In his last film Gloria, writer and director Sebastian Lelio creatively presented the spiritual journey of a lonely middle-aged woman on a quest for independence and fulfilment. Here, he shows us Marina's spiritual journey she tries to find some meaning while moving along life's path with an anchor down.

Orlando's family, resentful and angry about Orlando and Marina's relationship, are determined to steal her grief, aggravating her loneliness. His ex-wife Sonia (Aline Kuppenheim) looks down on her and gasps, "I don't know what I'm seeing." Orlando's son Bruno (Nicholas Saavedra) orders her out of his father's apartment. Both make it clear that they do not want her to attend the funeral. But Marina believes that saying goodbye to a loved one after he dies is a human right.

Luckily, Marina has a few people she can look to for love and support, including her sister (Trinidad Gonzalez) and her husband. Best of all is her opera voice coach and father figure (Sergio Hernandez).

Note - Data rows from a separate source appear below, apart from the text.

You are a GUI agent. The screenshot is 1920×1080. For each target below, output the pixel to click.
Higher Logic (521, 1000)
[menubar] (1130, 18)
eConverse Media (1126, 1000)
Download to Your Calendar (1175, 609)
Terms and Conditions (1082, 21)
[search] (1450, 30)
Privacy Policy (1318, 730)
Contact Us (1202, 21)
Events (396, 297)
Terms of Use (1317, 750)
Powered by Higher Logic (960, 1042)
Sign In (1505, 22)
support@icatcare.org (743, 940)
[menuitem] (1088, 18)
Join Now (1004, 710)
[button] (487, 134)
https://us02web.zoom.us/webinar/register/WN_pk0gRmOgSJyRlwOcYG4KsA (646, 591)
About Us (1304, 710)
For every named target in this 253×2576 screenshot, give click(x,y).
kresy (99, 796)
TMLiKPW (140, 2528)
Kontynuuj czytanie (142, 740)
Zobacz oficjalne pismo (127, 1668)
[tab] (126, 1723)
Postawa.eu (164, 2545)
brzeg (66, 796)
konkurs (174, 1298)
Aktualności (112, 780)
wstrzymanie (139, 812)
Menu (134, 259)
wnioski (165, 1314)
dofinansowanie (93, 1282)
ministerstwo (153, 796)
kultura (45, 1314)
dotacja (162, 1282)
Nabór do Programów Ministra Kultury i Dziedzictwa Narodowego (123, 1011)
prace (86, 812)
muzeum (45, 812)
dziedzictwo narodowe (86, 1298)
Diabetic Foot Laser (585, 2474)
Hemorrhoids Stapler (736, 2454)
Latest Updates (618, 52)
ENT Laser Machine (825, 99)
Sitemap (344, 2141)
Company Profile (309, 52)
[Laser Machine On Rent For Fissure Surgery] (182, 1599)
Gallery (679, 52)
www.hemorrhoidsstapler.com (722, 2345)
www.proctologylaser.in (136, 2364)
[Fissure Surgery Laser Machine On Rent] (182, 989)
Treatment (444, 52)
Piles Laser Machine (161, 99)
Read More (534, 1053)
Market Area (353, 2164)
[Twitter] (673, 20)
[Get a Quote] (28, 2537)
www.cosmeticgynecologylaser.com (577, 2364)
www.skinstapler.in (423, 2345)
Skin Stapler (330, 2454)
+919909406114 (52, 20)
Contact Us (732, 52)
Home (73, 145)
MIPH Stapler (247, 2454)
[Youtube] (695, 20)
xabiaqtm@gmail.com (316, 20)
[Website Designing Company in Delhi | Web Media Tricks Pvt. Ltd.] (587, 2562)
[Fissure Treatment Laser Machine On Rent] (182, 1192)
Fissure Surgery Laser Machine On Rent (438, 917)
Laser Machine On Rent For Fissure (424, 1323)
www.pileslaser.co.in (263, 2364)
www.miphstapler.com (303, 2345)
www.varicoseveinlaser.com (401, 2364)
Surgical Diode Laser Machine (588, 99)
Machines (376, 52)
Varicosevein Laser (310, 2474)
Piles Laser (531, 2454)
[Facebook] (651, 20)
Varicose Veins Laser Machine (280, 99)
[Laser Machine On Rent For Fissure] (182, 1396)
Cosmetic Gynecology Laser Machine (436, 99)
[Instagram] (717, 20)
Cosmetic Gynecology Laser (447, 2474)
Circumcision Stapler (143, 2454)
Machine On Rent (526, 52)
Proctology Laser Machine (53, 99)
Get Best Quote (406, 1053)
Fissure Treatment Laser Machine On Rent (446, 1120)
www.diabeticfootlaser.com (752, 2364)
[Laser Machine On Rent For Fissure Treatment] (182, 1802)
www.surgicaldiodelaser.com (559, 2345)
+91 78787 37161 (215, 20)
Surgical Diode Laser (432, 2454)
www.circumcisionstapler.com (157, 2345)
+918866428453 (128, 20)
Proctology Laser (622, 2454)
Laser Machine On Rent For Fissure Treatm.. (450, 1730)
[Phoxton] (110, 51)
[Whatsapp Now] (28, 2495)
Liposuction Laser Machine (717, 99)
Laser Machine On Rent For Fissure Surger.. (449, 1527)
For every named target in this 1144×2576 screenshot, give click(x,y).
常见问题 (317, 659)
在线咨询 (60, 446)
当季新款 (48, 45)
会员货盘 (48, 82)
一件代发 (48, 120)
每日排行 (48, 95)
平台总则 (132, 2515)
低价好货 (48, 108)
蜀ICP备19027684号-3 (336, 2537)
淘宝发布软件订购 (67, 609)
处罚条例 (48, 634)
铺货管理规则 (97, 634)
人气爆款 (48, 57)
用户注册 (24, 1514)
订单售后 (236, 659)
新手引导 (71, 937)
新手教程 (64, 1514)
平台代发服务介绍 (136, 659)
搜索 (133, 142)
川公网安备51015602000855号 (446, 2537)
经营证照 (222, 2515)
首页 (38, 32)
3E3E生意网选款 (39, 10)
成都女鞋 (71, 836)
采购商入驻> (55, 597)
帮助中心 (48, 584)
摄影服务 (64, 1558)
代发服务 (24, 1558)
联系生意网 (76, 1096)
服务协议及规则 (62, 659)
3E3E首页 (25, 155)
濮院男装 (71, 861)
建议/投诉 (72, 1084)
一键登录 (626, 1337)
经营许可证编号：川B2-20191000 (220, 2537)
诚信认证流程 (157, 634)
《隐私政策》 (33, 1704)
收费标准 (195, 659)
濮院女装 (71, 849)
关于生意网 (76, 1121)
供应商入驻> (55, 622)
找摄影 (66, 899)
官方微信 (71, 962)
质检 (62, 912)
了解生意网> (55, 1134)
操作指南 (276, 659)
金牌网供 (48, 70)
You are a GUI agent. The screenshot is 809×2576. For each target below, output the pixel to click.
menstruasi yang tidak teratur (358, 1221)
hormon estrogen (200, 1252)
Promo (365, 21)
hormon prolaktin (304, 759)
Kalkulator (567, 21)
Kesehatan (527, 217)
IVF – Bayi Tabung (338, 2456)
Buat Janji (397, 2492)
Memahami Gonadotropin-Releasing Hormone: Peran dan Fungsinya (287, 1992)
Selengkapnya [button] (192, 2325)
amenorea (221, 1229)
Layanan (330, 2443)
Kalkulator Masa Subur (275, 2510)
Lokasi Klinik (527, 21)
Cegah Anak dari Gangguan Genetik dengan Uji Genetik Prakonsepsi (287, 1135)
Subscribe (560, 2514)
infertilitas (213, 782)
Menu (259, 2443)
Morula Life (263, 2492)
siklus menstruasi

Throughout this rich drama, we are touched by Marina's resiliency under the pressures, threats, and physical attacks which test her mettle and courage to carry on. In The Clown in the Belfry, minister and writer Frederick Buechner describes the process we see her going through:

"Being a good steward of your pain … involves being alive to your life. It involves taking the risk of being open, of reaching out, of keeping in touch with the pain as well as the joy of what happens because at no time more than at a painful time do we live out of the depths of who we are instead of out of the shallows."

Trans actress Daniele Vega puts in a top-drawer performance in her screen debut. A Fantastic Woman from Chile has been nominated in the Foreign Language category of the Academy Awards.